Alors même que le nombre de contrôles fiscaux a été ralenti en raison de la crise sanitaire liée à la Covid-19, le nombre de dossiers de fraude fiscale transmis entre 2018 et 2020 a augmenté de plus de 50 %. Ces chiffres confirment la lame de fond pressentie au lendemain du vote de la loi fraude : la volonté de l’Etat de durcir son action est devenue une réalité.
Le présent article, sans prétendre à l’exhaustivité, vise à attirer l’attention sur les points qui nous semblent avoir le plus de conséquences pour les contribuables.
1. Les dossiers de dénonciations obligatoires transmis au parquet doivent désormais comprendre les observations du contribuable
Jusqu’à présent, les dossiers transmis au parquet dans le cadre des dénonciations obligatoires ne comprenaient que des documents établis par l’administration fiscale (un courrier d’accompagnement, la proposition de rectification et la réponse de l’administration aux observations du contribuable).
La Circulaire indique qu’ils comprendront désormais systématiquement les observations formulées par le contribuable en réponse à la proposition de rectification.
Il est heureux que la voix du contribuable puisse enfin être portée à la connaissance du procureur de la République dès la transmission du dossier, afin de laisser à ce dernier la possibilité d’instruire également à décharge, et de décider en meilleure connaissance de cause de l’opportunité des poursuites.
Nous ne saurions que trop recommander aux contribuables d’être particulièrement vigilants dans la rédaction de leurs observations, en ce qui concerne le fond du dossier mais aussi les pénalités.
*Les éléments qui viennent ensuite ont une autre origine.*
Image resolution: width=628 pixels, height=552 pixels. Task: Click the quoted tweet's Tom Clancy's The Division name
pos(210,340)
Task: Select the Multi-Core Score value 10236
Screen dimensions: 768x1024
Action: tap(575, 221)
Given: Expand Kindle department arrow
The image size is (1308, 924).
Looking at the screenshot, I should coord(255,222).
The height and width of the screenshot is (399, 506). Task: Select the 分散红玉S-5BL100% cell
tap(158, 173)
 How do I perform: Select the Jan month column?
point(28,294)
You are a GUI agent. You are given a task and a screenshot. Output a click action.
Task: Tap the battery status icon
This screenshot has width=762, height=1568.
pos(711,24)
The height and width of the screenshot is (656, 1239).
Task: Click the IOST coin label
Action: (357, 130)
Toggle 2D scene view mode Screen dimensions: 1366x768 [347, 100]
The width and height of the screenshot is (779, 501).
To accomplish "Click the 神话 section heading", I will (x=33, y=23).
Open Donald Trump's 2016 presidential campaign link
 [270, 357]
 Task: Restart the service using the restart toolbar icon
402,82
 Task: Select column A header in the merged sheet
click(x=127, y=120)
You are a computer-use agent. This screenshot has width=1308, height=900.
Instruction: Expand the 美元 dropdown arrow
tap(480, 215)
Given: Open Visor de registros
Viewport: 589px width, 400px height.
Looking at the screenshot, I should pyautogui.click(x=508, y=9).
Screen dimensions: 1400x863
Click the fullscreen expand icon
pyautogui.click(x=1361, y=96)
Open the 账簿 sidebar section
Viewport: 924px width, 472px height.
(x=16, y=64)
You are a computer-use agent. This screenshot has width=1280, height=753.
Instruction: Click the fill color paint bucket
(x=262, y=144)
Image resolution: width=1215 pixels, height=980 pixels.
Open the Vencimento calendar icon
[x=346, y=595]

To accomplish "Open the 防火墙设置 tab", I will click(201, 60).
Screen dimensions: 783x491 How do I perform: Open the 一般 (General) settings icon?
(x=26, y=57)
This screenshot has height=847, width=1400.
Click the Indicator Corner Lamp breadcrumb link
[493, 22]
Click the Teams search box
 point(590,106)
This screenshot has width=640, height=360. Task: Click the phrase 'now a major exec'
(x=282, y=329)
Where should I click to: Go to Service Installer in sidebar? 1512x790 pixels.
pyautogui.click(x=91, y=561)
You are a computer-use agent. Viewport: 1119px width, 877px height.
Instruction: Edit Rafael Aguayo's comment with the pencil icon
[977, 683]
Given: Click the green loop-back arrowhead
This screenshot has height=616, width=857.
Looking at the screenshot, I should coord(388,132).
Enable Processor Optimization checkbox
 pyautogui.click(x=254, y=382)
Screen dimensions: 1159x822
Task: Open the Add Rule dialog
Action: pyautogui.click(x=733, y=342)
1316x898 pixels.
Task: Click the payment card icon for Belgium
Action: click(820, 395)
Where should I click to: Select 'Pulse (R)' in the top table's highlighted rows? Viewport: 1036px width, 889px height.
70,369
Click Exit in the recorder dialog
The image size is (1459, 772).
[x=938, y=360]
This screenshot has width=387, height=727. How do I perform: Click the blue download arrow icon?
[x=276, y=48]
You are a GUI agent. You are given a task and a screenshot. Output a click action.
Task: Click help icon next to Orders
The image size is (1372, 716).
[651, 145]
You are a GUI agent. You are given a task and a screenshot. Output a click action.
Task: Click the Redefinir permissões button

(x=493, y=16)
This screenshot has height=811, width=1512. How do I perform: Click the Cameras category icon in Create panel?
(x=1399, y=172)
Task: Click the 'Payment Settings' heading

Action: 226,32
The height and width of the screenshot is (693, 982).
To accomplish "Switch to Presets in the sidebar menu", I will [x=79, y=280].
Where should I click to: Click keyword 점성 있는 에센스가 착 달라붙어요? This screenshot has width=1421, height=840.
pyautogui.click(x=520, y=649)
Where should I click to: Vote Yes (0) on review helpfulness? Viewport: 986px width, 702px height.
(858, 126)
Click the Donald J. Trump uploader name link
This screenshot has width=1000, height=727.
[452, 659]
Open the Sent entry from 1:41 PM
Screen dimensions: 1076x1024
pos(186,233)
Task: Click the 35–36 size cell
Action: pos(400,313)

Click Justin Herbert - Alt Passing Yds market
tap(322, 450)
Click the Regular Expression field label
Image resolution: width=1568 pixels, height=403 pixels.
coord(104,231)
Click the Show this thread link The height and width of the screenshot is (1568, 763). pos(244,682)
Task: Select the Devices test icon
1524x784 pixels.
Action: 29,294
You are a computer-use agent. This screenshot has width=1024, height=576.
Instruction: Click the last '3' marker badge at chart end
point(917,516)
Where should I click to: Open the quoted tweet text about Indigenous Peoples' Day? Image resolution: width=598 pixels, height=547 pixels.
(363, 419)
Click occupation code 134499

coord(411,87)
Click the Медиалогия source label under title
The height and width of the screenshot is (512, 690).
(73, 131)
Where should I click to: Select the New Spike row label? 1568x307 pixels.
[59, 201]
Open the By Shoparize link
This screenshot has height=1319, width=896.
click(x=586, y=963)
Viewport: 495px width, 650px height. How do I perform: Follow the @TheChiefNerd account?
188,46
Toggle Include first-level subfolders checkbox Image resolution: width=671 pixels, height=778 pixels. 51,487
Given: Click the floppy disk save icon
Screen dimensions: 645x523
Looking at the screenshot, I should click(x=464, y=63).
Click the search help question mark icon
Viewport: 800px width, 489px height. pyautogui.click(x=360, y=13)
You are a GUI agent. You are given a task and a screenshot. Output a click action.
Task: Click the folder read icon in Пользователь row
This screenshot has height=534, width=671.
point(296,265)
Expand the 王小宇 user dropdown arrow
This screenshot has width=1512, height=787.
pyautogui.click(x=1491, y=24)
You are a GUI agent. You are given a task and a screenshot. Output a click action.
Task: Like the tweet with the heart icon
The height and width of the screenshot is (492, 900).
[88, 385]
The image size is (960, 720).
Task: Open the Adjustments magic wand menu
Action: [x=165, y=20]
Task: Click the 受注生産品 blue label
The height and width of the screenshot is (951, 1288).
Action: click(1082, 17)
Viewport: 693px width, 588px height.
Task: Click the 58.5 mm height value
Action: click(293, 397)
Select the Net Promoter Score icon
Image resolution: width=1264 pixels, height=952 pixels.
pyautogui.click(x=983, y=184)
Une question nous semble rester en suspens s’agissant des procédures d’imposition d’office. Pour ce type de procédures, particulièrement utilisées en matière d’établissement stable, le Livre des procédures fiscales ne prévoit pas que le contribuable puisse présenter ses observations. En règle générale, l’administration fiscale permet toutefois au contribuable, pour assurer le respect des droits de la défense, de présenter des observations. Nous appelons de nos vœux qu’à l’occasion de la future instruction de l’administration fiscale à ses agents, annoncée dans le prolongement de la Circulaire, elle leur demande de transmettre systématiquement ces observations aux parquets, quelle que soit la procédure suivie.